De Hoge Vertegenwoordiger van de Europese Unie (HV), Josep Borrell, benadrukte het
belang van global outreach wat door vele lidstaten, waaronder Nederland, werd onderschreven. Ook sprak de Raad
over accountability, waaronder het belang van het berechten van Russische schendingen van het internationaal
recht, de start van het International Centre for the Prosecution of the Crime of Aggression in Den Haag en het belang overeenstemming te bereiken over de modaliteiten van een
agressietribunaal.
Daarnaast koppelde Nederland terug over de Benelux-reis naar Ghana en Kenia van 5
tot en met 7 juni jl. en haalde met name de Russische desinformatiecampagne op het
Afrikaanse continent aan. Nederland gaf aan dat de EU beter in beeld moet krijgen
wat we allemaal aan programmering doen en dat dit beter gecommuniceerd moet worden.
De HV gaf aan het hiermee eens te zijn en kondigde aan dat EDEO binnenkort een overzicht
zal circuleren over mogelijkheden voor meer coherentie, coördinatie en EU-inzet tegen
desinformatiecampagnes door Rusland.
EU-CELAC Top
De Raad besprak de inzet voor de EU-CELAC Top, de bijeenkomst op het niveau van staatshoofden
en regeringsleiders van de EU en de Gemeenschap van Latijns-Amerikaanse en Caraïbische
Staten (CELAC), die op 17 en 18 juli 2023 plaatsvindt in Brussel.
De HV benoemde dat de EU aandacht moet hebben voor de belangen van de regio, waaronder
een snelle afronding van diverse handelsakkoorden. De HV erkende daarbij dat het EU-Mercosurverdrag
voor de Top niet afgerond zal zijn.
De Raad was eensgezind over de noodzaak tot een hernieuwd partnerschap met de LAC-regio,
dat past in de inzet op versterkt engagement in een tijd van grote geopolitieke uitdagingen.
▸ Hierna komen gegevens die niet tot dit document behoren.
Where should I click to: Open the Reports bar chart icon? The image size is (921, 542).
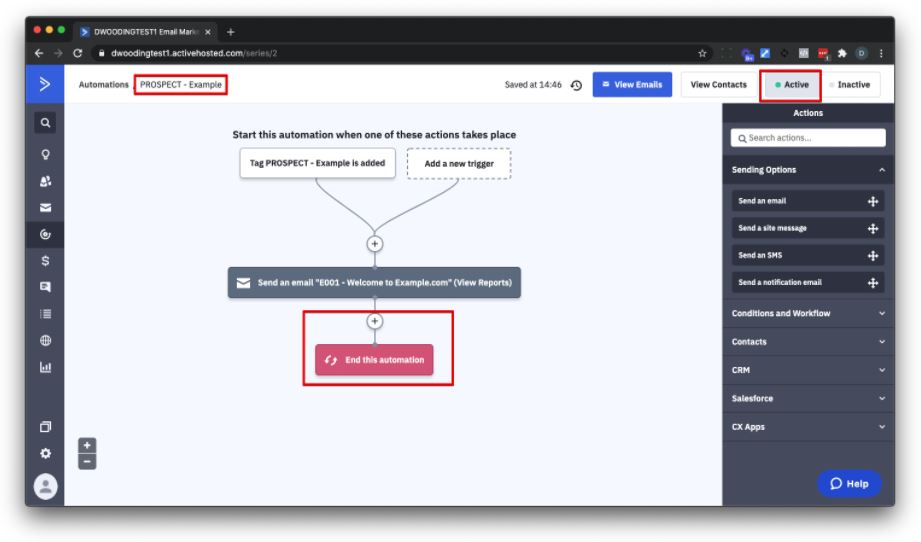tap(45, 367)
Een aantal lidstaten, waaronder Nederland, benadrukte het belang van mensenrechten,
multilateralisme, democratie en rechtstaat in een toekomstig partnerschap met de LAC-regio.
Tijdens de RBZ kregen de lidstaten de kans om een eerste reactie te geven op de gezamenlijke
mededeling van de Commissie en de HV, waarin de inzet voor een hernieuwd strategisch
partnerschap met de LAC-regio wordt toegelicht. Diverse thema’s, waaronder georganiseerde
misdaad en drugshandel, energie, handel en investeringen, digitalisering, kritieke
grondstoffen en klimaat, sluiten aan bij de prioriteiten van het kabinet. Een BNC-fiche
met een appreciatie van de mededeling zal binnenkort met uw Kamer worden gedeeld.
Digitale diplomatie
De Raad nam Raadsconclusies op Digitale diplomatie aan. Het kabinet verwelkomt de
inhoud van deze Raadsconclusies, die goed aansluiten bij de onlangs gepubliceerde
Nederlandse Internationale Cyber Strategie.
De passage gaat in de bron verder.